Another important aspect to consider is the high risk of bleeding related to the mandatory dual antiplatelet therapy after stent deployment in a patient who recently underwent an operation for AAD. A simple balloon angioplasty would have avoided the need for dual antiplatelet therapy.
In our case, the underlying mechanism was not clear, and could have been acute thrombosis of an atherosclerotic plaque or embolization of a fragment of glue into the coronary artery. The absence of gross calcifications of the coronary vessels at the CT scan indicate that the hypothesis of an acute thrombosis of an atherosclerotic plaque is unlikely, but our image of the thrombotic occlusion of the LAD is very different from the one reported by Hoschtitzky et al.  in which an embolization of a glue fragment was the underlying mechanism. We speculate that the occlusion of the LAD was caused by an acute thrombosis of an atherosclerotic plaque free of calcific component. A simple balloon angioplasty might not be effective, so we preferred to use a stent for the percutaneous coronary intervention, although this necessitated dual antiplatelet therapy and the consequent high hemorrhagic risk.

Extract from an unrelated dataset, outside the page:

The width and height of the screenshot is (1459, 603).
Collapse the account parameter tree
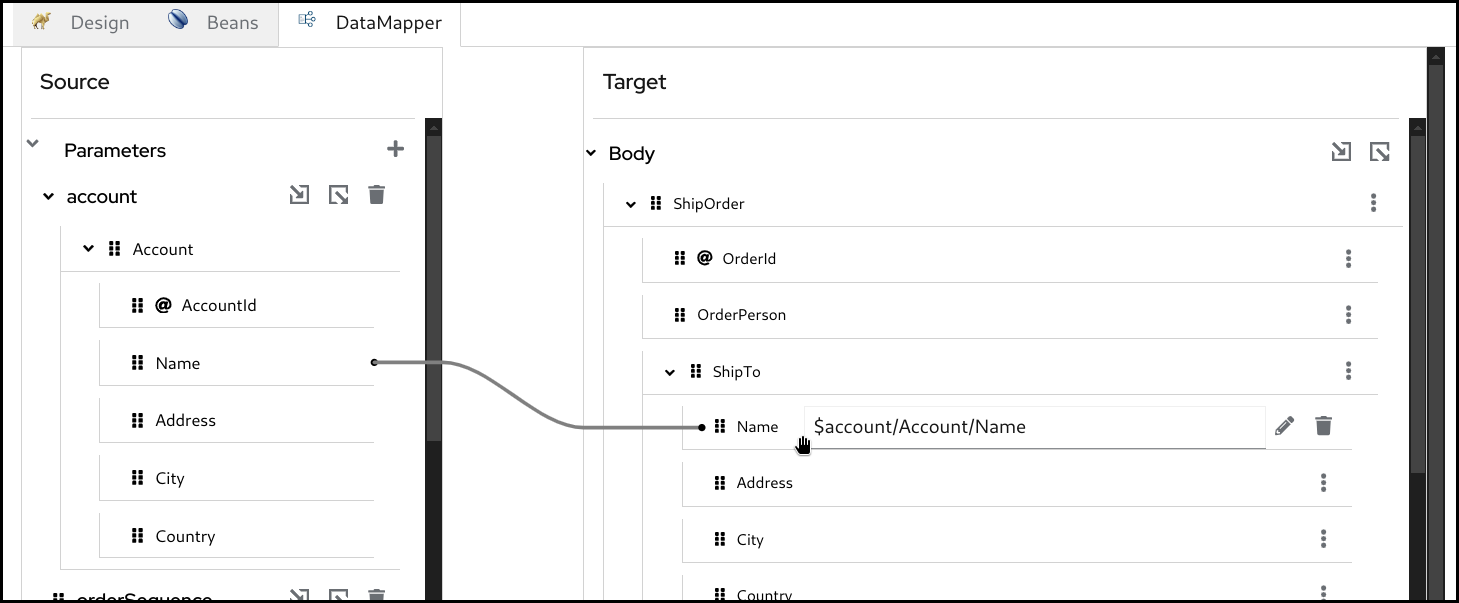48,197
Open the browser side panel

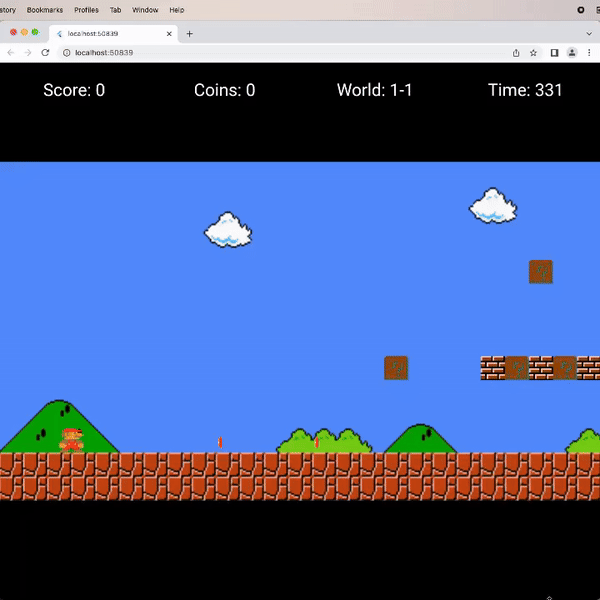click(554, 52)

The presence of two concomitant conflicting diseases, such as AAD and acute coronary thrombosis, creates a very difficult scenario. The correct diagnosis presented a challenge for our heart team, especially because of the absence of ST-segment elevation, which was surprising considering the angiographic status. Selection of the best therapeutic option in the catheterization laboratory (stent or simple balloon angioplasty) was also difficult, as was the decision to administer antiplatelet therapy.
In conclusion, acute coronary thrombosis after repair of AAD is a very rare but very serious event. Regardless of the underlying mechanisms of the coronary thrombosis, a coronary angiography must be performed when an acute coronary syndrome is suspected after surgery for AAD.